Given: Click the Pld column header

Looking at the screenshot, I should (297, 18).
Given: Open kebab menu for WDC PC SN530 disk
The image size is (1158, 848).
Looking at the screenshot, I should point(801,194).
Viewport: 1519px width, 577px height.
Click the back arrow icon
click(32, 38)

==

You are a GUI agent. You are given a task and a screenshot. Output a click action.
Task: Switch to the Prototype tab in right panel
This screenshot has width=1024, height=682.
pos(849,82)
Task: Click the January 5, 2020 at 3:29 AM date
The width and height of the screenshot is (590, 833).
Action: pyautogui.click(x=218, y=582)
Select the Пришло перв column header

==

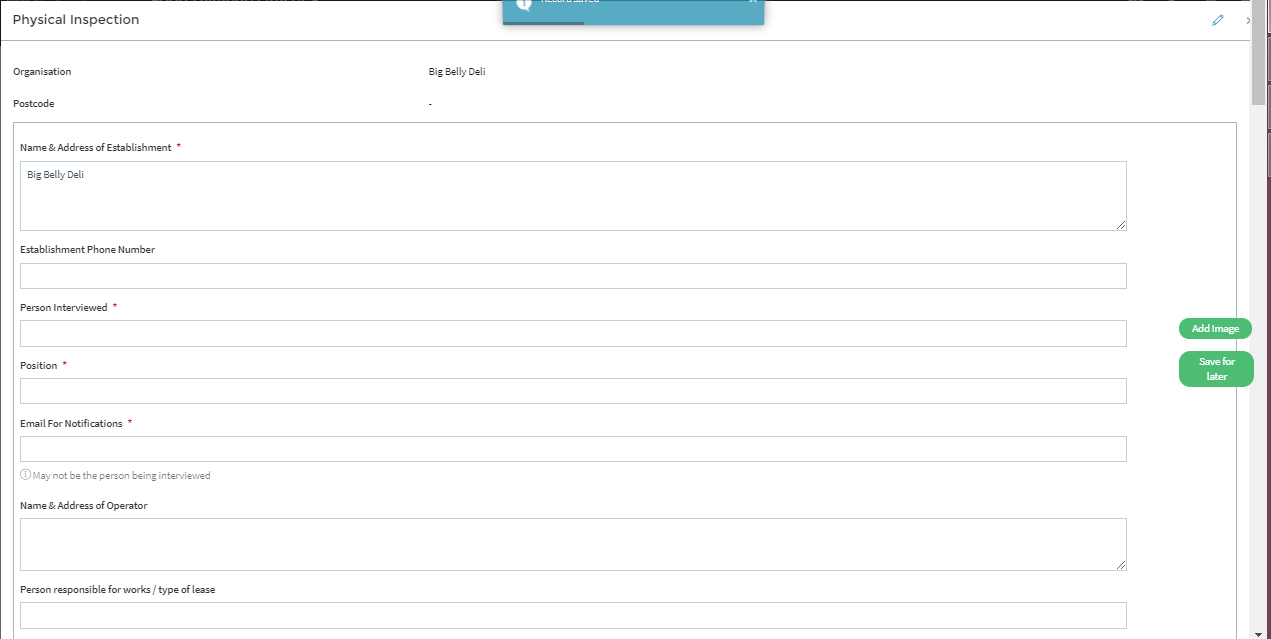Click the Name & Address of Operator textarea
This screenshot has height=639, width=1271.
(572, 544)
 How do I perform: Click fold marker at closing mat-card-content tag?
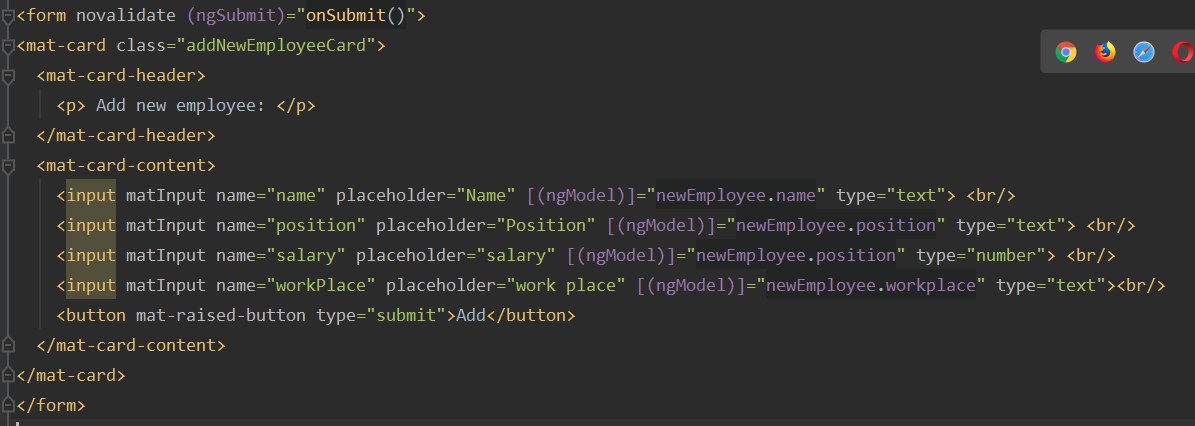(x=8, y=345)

(What to work on)
Nothing should appear in the answer except the lines above from the line with "The width and" through the line with "Select the Пришло перв column header", both included, written out exactly.

(Task output)
The width and height of the screenshot is (590, 833).
Action: pyautogui.click(x=218, y=582)
Select the Пришло перв column header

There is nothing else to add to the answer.